By modeling over 4 billion years of the Moon’s impact history, researchers were able to track the origin and potential quantity of ice that might be obscured from view beneath the lunar surface.

“We looked at the entire time history of ice deposition on the Moon,” said Kevin Cannon, a planetary scientist at the Colorado School of Mines in Golden and lead author of the new study in the AGU journal Geophysical Research Letters.

Cannon and his team used conservative estimates for the amount of water that asteroids were likely to contain upon impact with the Moon and how much of it was likely to be retained once the dust had settled. Their results suggest the Moon might hold much more water in the subsurface than previously expected.

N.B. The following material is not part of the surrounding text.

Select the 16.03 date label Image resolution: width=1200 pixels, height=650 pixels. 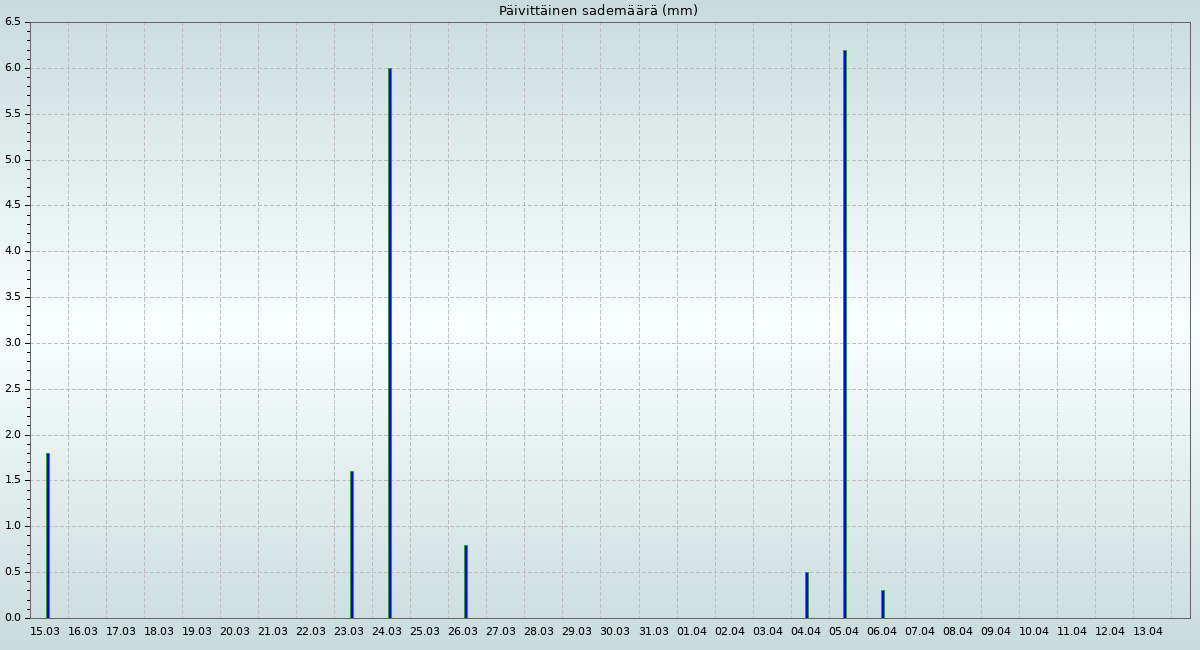83,632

“If the very oldest regions have been stable and accumulating ice for billions of years, then some could have very substantial deposits, but they might be buried up to 10 meters deep or more,” Cannon said.

In spite of their depth, polar ice reserves are likely to be the most accessible for astronauts during future lunar missions. Ice in significant enough quantities could potentially be harvested for drinking water, oxygen, and rocket fuel.

Something Deeply Hidden

Scientists first speculated about the presence of water on the Moon years before Neil Armstrong and Edwin “Buzz” Aldrin stepped foot on its surface. The Moon is pockmarked with craters, some deep enough that their ridges cast permanent shadows under which ice—protected from the constant barrage of solar wind—has accumulated for potentially billions of years.

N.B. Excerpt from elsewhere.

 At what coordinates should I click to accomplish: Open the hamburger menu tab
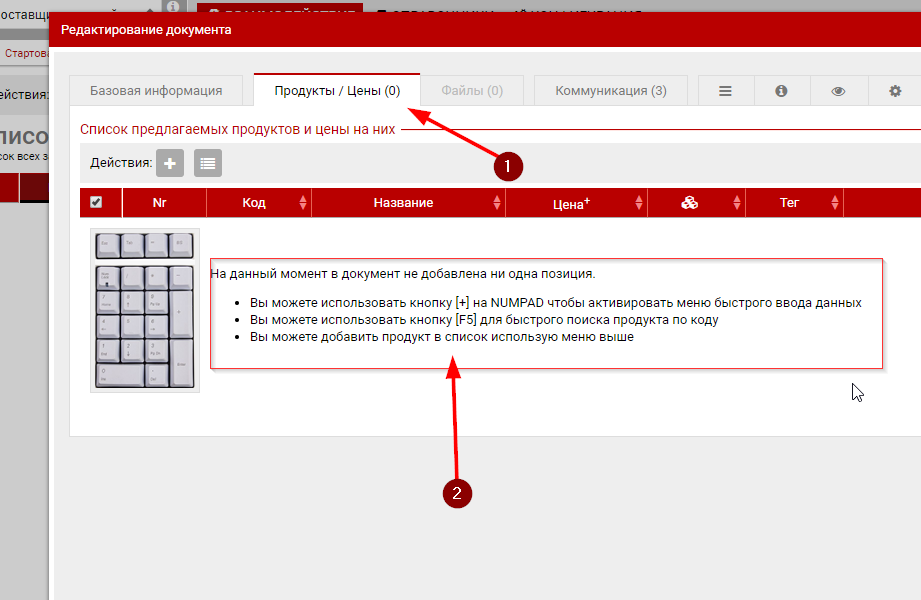coord(726,91)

Despite evidence for its existence, however, scientists have only recently confirmed that our nearest stellar neighbor harbors water in abundant quantities. Recent research provided the first definitive evidence for the presence of ice in sunlit portions of the Moon, where it is likely locked up in glass created by high-intensity impacts or resides in small amounts between grains of lunar dust.

The majority of ice on the Moon, however, is trapped at the poles, where light is scarce and temperatures remain below –163°C.

Scientists have made a number of direct observations of ice at the lunar poles, but because of their extreme antiquity—most ice on the surface was deposited over 3 billion years ago during the nascent stages of the Moon’s development—much of it has been covered by debris from asteroid impacts or has been buried at depths beyond the ability of satellite ultraviolet and radar devices to detect.

Estimating the amount of ice on the Moon has consequently been a difficult task. Most studies over the past few decades infer that deposits on the Moon have only a shallow veneer of frost or ice, measuring a meter or so in thickness.

On the basis of the latest estimates, however, it is thought that even moderately sized craters at the poles could contain an amount of ice roughly equivalent to that of water in the Lake of the Ozarks in Missouri. (Geophysical Research Letters, https://doi.org/10.1029/2020GL088920, 2020)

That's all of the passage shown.